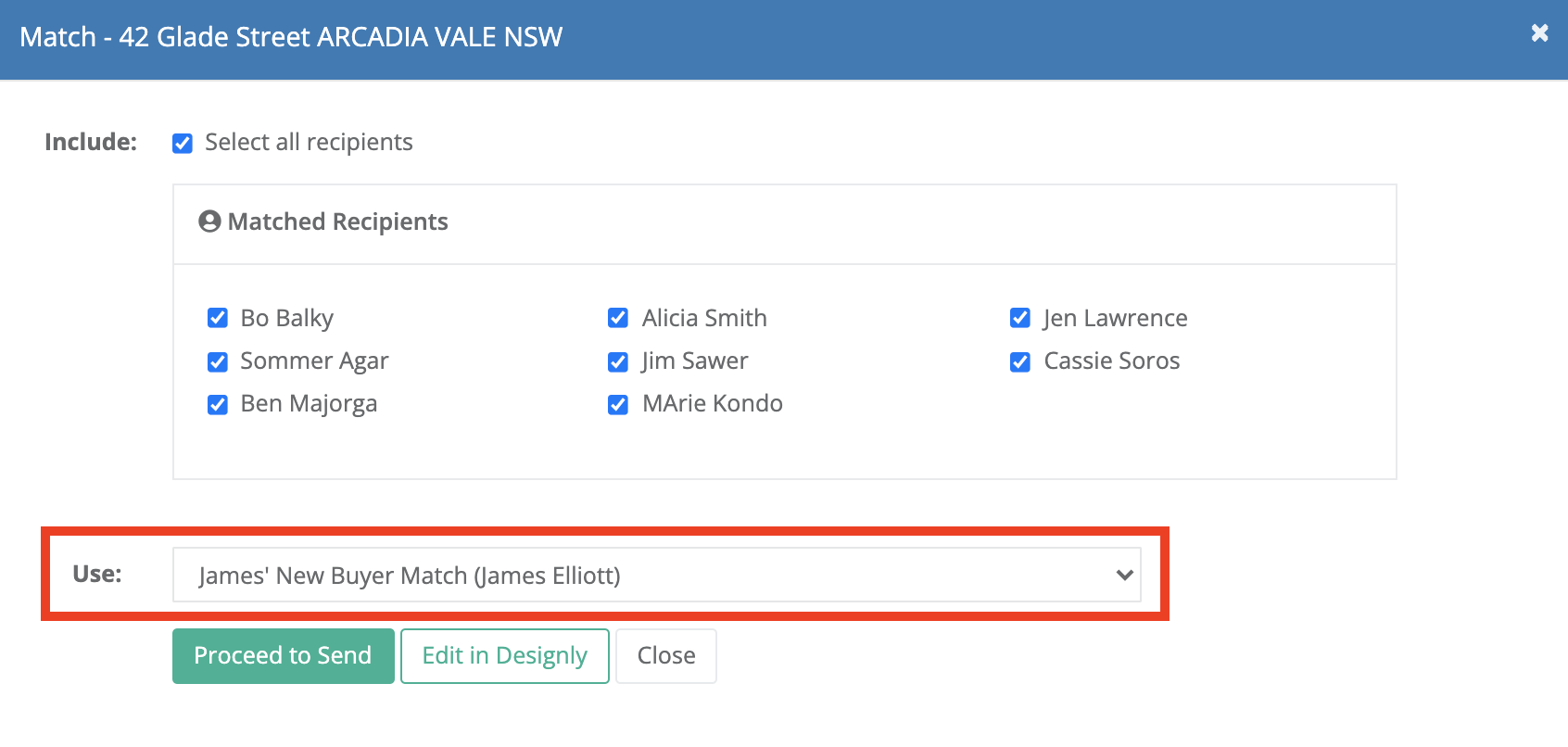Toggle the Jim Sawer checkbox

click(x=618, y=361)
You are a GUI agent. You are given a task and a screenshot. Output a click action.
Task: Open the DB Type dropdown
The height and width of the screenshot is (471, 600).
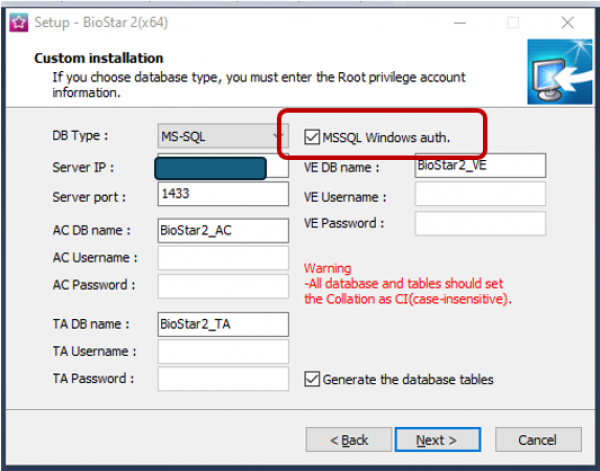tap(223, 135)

→ Task instructions:
Print the stretch of the data from the line with "Task: Open the DB Type dropdown" through its last line, exactly and with both ends kept. Omit pictures.

→ Solution to the exercise:
Task: Open the DB Type dropdown
The height and width of the screenshot is (471, 600).
tap(223, 135)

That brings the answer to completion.